Render the records from the line containing "Screen dimensions: 719x630" through the line containing "point(200,473)" as a Markdown table with the columns Row and Line, one row per line and skipping blank lines.
>> start Task input
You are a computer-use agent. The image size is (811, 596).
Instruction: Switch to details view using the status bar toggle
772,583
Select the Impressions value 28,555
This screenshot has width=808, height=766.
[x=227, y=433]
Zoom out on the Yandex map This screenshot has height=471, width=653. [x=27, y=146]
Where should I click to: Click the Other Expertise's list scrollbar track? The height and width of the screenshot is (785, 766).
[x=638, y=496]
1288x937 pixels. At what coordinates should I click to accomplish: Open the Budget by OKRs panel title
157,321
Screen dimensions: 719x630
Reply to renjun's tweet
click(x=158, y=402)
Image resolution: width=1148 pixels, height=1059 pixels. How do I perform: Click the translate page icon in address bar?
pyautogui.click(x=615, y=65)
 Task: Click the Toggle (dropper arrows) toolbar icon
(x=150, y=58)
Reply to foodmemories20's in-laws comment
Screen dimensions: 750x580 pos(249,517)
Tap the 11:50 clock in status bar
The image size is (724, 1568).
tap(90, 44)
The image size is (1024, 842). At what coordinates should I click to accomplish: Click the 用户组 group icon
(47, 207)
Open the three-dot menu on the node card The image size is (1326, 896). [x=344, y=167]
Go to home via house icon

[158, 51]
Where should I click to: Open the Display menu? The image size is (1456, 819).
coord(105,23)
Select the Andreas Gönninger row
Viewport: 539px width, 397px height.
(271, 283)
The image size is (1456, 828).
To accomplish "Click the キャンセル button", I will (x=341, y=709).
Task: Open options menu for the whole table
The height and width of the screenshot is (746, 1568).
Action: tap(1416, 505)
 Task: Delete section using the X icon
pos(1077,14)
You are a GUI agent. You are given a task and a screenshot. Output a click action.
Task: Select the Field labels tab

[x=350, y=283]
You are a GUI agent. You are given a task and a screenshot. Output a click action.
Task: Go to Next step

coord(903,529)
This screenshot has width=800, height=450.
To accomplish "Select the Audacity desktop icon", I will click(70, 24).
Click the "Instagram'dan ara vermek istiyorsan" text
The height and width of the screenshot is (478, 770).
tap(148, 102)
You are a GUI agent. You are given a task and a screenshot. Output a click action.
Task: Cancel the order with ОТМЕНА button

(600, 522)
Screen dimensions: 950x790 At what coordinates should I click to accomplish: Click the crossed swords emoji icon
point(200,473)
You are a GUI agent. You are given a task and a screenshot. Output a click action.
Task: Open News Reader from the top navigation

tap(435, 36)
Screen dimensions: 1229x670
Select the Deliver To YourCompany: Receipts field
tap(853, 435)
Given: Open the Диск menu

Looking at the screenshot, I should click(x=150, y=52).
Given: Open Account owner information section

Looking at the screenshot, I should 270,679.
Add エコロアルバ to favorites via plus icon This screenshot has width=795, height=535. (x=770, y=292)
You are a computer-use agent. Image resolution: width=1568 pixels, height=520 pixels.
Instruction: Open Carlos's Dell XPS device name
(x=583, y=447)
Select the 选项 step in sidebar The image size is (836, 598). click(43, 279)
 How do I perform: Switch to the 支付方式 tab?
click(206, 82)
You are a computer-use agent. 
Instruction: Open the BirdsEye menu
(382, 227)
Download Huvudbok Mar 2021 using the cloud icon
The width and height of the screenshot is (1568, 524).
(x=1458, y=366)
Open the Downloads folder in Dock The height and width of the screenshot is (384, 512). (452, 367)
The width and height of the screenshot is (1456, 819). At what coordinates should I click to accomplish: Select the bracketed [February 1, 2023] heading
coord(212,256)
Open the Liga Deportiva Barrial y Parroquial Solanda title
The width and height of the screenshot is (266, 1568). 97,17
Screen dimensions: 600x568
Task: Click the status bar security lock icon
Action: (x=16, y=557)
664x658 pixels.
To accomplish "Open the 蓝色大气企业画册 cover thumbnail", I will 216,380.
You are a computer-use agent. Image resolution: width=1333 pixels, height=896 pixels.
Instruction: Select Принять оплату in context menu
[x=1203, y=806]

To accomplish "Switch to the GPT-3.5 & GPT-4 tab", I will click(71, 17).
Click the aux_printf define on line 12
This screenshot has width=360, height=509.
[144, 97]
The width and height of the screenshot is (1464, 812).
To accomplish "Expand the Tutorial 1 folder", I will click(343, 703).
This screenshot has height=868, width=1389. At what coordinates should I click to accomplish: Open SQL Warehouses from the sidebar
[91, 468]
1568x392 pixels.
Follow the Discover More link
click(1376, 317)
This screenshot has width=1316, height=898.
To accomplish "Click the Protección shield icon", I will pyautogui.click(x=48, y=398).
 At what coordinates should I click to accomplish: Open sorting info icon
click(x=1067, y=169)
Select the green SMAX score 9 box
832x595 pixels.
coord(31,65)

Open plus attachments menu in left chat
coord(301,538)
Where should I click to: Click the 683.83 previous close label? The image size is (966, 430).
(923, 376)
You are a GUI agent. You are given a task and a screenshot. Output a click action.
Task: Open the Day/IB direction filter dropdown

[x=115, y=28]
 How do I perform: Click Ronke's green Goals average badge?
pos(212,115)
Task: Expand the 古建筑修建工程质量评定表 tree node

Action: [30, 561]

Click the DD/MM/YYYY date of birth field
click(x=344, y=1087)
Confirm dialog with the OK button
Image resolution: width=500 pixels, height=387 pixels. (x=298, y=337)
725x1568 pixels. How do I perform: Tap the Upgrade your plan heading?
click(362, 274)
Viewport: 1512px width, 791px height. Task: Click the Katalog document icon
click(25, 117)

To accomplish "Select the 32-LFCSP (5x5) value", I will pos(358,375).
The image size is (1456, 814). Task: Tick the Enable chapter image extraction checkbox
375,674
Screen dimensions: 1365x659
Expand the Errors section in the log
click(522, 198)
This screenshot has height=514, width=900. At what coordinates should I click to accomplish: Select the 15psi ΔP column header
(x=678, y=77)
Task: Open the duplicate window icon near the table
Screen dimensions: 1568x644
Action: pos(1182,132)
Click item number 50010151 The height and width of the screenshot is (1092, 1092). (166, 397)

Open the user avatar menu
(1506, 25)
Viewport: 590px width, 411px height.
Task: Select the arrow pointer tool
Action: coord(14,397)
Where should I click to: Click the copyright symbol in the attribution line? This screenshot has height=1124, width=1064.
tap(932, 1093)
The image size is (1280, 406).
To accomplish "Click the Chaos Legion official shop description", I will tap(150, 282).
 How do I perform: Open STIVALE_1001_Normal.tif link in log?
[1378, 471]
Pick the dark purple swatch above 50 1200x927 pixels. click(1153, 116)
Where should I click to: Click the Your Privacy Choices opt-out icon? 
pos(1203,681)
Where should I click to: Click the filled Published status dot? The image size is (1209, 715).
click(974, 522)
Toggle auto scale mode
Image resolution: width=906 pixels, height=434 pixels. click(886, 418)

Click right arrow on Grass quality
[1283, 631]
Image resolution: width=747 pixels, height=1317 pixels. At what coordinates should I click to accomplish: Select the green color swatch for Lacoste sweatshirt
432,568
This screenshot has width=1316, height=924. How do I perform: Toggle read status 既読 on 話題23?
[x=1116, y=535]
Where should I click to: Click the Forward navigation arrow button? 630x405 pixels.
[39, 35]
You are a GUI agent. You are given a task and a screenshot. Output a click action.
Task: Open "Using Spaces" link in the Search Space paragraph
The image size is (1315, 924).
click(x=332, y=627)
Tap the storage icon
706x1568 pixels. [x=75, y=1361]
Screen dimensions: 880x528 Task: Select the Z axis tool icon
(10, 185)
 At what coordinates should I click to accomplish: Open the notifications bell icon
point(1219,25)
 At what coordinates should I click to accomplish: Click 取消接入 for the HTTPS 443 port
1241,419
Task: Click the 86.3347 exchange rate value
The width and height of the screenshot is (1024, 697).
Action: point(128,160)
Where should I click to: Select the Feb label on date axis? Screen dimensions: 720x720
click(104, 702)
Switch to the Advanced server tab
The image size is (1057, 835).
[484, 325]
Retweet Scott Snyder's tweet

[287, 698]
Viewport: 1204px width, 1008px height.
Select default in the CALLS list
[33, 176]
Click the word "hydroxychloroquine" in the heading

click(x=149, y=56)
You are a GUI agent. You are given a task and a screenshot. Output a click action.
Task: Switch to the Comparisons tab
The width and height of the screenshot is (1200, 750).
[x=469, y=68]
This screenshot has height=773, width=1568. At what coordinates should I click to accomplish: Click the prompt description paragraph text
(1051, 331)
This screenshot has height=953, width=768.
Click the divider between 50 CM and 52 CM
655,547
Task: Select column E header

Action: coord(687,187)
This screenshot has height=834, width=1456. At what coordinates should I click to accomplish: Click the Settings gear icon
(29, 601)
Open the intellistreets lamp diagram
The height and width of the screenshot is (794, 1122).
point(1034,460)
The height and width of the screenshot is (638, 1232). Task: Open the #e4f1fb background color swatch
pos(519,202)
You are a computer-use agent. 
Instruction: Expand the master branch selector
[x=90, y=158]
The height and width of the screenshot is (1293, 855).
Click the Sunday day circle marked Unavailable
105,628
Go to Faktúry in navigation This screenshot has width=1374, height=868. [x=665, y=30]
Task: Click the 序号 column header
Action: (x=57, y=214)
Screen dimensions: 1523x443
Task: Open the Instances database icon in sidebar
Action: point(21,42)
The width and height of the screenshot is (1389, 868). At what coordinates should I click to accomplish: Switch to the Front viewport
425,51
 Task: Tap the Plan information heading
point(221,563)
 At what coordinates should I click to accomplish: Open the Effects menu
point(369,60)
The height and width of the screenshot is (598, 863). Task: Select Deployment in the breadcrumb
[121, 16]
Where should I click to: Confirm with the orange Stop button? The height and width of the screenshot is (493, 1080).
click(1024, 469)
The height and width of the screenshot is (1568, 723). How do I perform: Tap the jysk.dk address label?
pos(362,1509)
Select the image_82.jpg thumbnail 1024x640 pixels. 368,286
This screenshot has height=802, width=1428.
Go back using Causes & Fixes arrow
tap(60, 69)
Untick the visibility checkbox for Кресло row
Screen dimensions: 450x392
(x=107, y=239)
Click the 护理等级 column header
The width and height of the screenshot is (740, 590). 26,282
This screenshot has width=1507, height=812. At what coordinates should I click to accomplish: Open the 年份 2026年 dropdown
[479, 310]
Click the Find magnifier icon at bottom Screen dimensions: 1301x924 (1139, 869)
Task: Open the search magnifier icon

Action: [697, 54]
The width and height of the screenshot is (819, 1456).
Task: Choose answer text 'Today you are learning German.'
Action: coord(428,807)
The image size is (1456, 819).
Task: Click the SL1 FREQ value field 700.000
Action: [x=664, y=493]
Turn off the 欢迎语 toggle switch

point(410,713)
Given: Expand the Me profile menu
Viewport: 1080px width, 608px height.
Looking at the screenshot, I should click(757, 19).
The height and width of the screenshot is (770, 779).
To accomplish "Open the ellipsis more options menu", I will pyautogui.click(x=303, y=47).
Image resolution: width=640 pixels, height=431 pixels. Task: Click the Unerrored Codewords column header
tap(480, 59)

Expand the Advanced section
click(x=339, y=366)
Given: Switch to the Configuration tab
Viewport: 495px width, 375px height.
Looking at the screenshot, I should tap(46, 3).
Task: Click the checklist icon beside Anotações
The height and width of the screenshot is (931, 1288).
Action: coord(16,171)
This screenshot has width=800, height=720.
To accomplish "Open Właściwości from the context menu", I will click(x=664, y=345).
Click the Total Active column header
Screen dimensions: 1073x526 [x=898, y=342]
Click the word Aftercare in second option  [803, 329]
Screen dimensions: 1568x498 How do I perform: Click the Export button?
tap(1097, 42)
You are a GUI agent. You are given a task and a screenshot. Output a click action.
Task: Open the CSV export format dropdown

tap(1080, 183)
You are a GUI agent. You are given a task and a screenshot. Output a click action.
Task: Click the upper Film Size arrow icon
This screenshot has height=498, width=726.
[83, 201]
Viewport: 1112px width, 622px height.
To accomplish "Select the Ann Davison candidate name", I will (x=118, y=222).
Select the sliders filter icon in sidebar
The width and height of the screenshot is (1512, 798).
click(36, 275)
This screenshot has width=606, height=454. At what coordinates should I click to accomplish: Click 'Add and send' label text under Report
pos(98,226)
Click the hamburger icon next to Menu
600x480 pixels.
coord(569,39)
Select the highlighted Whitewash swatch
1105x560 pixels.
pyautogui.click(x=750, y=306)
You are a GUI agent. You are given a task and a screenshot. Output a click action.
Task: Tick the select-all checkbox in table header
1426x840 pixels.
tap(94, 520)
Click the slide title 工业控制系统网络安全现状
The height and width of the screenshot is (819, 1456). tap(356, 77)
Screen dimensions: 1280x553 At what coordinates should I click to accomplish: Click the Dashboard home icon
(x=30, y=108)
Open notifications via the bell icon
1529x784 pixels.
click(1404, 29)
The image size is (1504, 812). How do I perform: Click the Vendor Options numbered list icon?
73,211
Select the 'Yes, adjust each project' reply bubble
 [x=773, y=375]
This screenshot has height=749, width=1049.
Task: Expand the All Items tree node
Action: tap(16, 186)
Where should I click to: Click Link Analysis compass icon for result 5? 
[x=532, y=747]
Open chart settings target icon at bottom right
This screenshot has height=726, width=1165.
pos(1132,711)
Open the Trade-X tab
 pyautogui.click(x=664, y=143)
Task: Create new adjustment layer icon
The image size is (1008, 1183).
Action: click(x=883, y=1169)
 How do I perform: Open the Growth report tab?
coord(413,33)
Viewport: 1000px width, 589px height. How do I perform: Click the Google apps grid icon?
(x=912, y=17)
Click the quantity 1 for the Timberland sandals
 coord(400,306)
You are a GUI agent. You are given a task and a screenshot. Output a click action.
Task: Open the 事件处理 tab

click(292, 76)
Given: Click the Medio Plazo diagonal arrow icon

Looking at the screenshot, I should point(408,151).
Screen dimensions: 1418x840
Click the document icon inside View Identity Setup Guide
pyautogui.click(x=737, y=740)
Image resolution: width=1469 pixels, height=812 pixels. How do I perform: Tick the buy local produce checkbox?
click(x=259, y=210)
>> end Task input
The reply:
| Row | Line |
|---|---|
| 1 | Screen dimensions: 719x630 |
| 2 | Reply to renjun's tweet |
| 3 | click(x=158, y=402) |
| 4 | Image resolution: width=1148 pixels, height=1059 pixels. How do I perform: Click the translate page icon in address bar? |
| 5 | pyautogui.click(x=615, y=65) |
| 6 |  Task: Click the Toggle (dropper arrows) toolbar icon |
| 7 | (x=150, y=58) |
| 8 | Reply to foodmemories20's in-laws comment |
| 9 | Screen dimensions: 750x580 pos(249,517) |
| 10 | Tap the 11:50 clock in status bar |
| 11 | The image size is (724, 1568). |
| 12 | tap(90, 44) |
| 13 | The image size is (1024, 842). At what coordinates should I click to accomplish: Click the 用户组 group icon |
| 14 | (47, 207) |
| 15 | Open the three-dot menu on the node card The image size is (1326, 896). [x=344, y=167] |
| 16 | Go to home via house icon |
| 17 | [158, 51] |
| 18 | Where should I click to: Open the Display menu? The image size is (1456, 819). |
| 19 | coord(105,23) |
| 20 | Select the Andreas Gönninger row |
| 21 | Viewport: 539px width, 397px height. |
| 22 | (271, 283) |
| 23 | The image size is (1456, 828). |
| 24 | To accomplish "Click the キャンセル button", I will (x=341, y=709). |
| 25 | Task: Open options menu for the whole table |
| 26 | The height and width of the screenshot is (746, 1568). |
| 27 | Action: tap(1416, 505) |
| 28 |  Task: Delete section using the X icon |
| 29 | pos(1077,14) |
| 30 | You are a GUI agent. You are given a task and a screenshot. Output a click action. |
| 31 | Task: Select the Field labels tab |
| 32 | [x=350, y=283] |
| 33 | You are a GUI agent. You are given a task and a screenshot. Output a click action. |
| 34 | Task: Go to Next step |
| 35 | coord(903,529) |
| 36 | This screenshot has width=800, height=450. |
| 37 | To accomplish "Select the Audacity desktop icon", I will click(70, 24). |
| 38 | Click the "Instagram'dan ara vermek istiyorsan" text |
| 39 | The height and width of the screenshot is (478, 770). |
| 40 | tap(148, 102) |
| 41 | You are a GUI agent. You are given a task and a screenshot. Output a click action. |
| 42 | Task: Cancel the order with ОТМЕНА button |
| 43 | (600, 522) |
| 44 | Screen dimensions: 950x790 At what coordinates should I click to accomplish: Click the crossed swords emoji icon |
| 45 | point(200,473) |